Ongoing gang violence, street kidnappings, and insecurity have become a humanitarian crisis in Haiti, decried by many human rights groups. Nonetheless, U.S. immigration services continue to repatriate Haitians every week, almost daily, as reported by many news outlets.

It is unacceptable that Washington categorically denies Haitians the right and opportunity to seek refuge or asylum in the U.S..

Despite candidate Biden’s condemnation of Trump’s immigration policies, his administration has maintained the status quo and not demonstrated any compassion or empathy toward the Haitians fleeing their country because of political chaos and the current humanitarian crisis.

Despite candidate Biden’s condemnation of Trump’s immigration policies, his administration has maintained the status quo

The Haitian people and their allies are demanding fair treatment of undocumented Haitians in the United States and an immediate end to their deportation. The Biden administration should allow Haitian refugees to stay in the United States with dignity and without fear while the Haitian people work to overcome their political crisis, which has only sharpened since President Jovenel Moïse’s murder 11 months ago, and put an end to gang violence and kidnappings.

As reported by many news outlets, at least five areas in the Port-au-Prince metropolitan region are primarily controlled by criminal gangs, including popular neighborhoods such as Martissant, Cité de Dieu, Croix-des-Bouquets, Butte Boyer, Croix-des-Missions, Marecage, and Mapou, as well as some areas in Torcelle and, more recently, La Plaine. Many people had to leave their homes, some of which gangs have taken over. Schools and businesses in some of those areas remain closed. Some residents of those areas have described the experience like “living in hell” and despaired that “our children have no future in Haiti.”

As a result, many Haitians have fled the country by boat and arrived in Florida. Unfortunately, although they are “asylum seekers” hoping for a fair trial before a U.S. immigration judge, they are almost all automatically sent back to Haiti upon landing.

“Since June, armed groups have forced the displacement of over 20,000 Haitians from their homes in Martissant and surrounding communities,” reports the Miami Herald. Now, more people have been displaced because of the escalation of gang violence north of the capital.

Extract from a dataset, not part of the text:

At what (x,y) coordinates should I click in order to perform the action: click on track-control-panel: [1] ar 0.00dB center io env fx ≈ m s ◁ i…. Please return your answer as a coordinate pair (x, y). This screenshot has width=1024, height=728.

“Since September, more than 25,000 Haitians have been expelled from the United States and returned to Haiti,” The New York Times reported on Jun. 9, 2022 in an article entitled “U.S. Accelerated Expulsions of Haitian Migrants in May.”

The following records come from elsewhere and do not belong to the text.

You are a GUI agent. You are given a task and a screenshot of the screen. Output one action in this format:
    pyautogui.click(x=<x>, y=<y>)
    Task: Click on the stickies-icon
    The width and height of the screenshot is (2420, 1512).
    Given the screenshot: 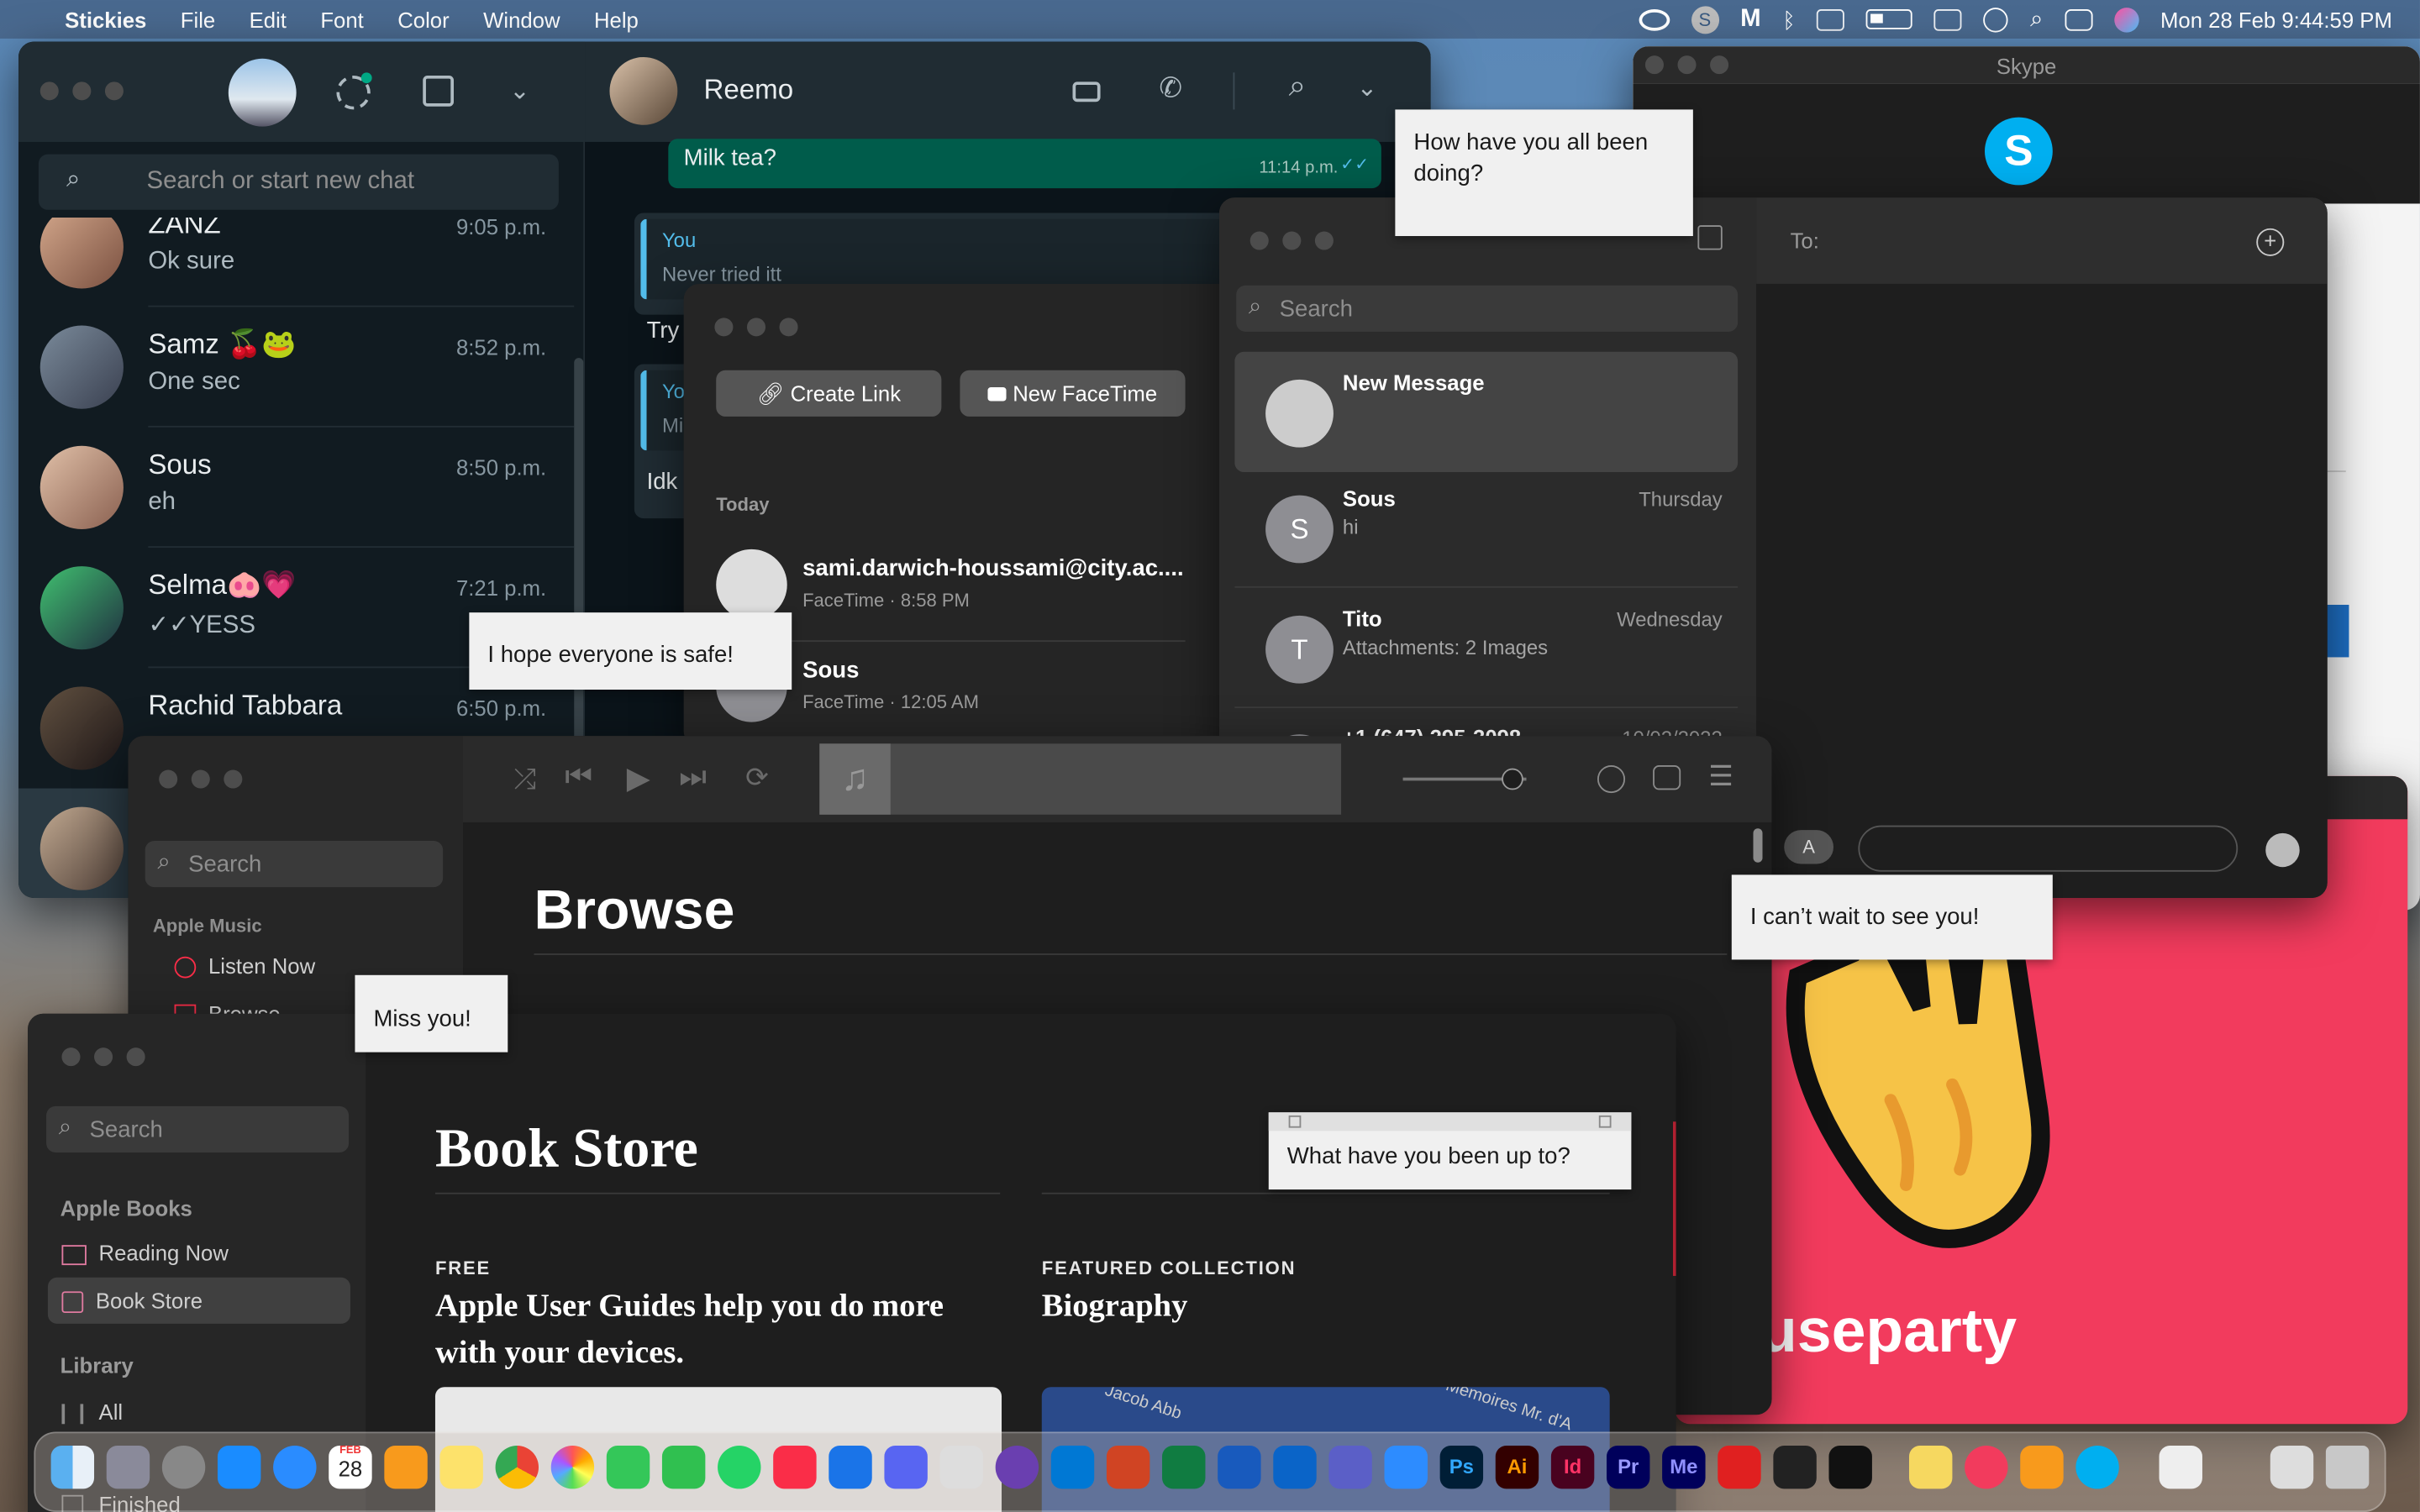 What is the action you would take?
    pyautogui.click(x=1930, y=1467)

“There does not appear to be an end in sight,” the article continues. “Recently, anticipating a change in border policy that has been put on hold, more Haitians have waited in northern Mexico with plans to cross the border and ask for asylum — a legal right that has been blocked since the beginning of the pandemic.”

The article also addresses the 15,000 Haitians who crossed the Mexican border into Del Rio, Texas last September. “That month, the United States sent a record 58 expulsion flights to Haiti, according to data collected by the International Organization for Migration, which tracks the flights.”

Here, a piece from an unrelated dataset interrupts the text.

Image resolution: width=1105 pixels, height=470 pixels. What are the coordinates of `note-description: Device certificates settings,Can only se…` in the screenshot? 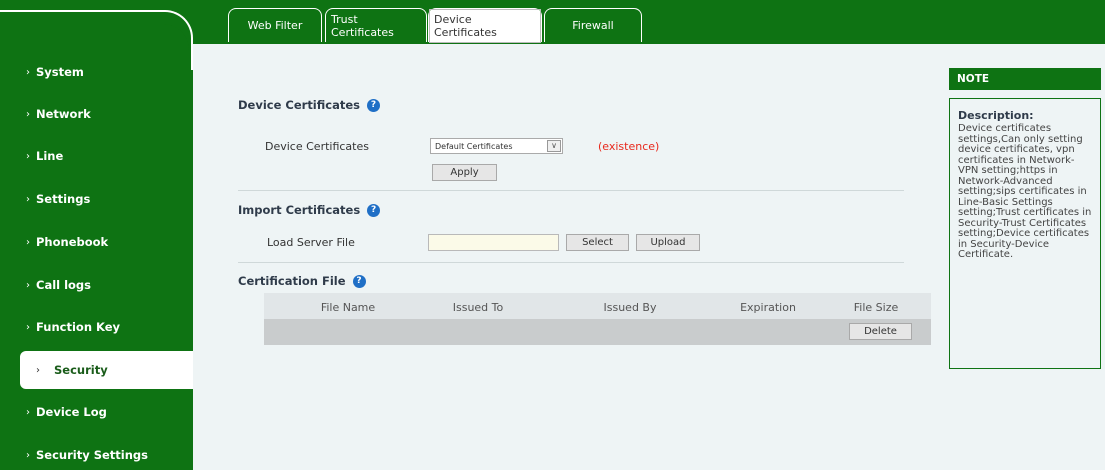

The Trump administration concocted the pretext of Title 42, an obscure provision of U.S. health law that supposedly justifies the immediate deportation of asylum seekers on the grounds that they may carry COVID-19. That the Biden administration continues this practice is both hypocritical and outrageous.

This is not the moment to remain silent and passive. Haitians, Haitian-Americans, and friends of Haiti must join forces to stop the deportation of Haitian refugees and demand that they be treated humanely as they await a chance to make their case to an immigration judge in a fair trial.

Celucien L. Joseph, PhD, is Associate Professor of English at Indian River State College. His most recent books include “Between Two Worlds: Jean Price-Mars, Haiti, and Africa” (2018) and “Revolutionary Change and Democratic Religion: Christianity, Vodou, and Secularism” (2020). He is the Board Secretary of the Haitian Studies Association.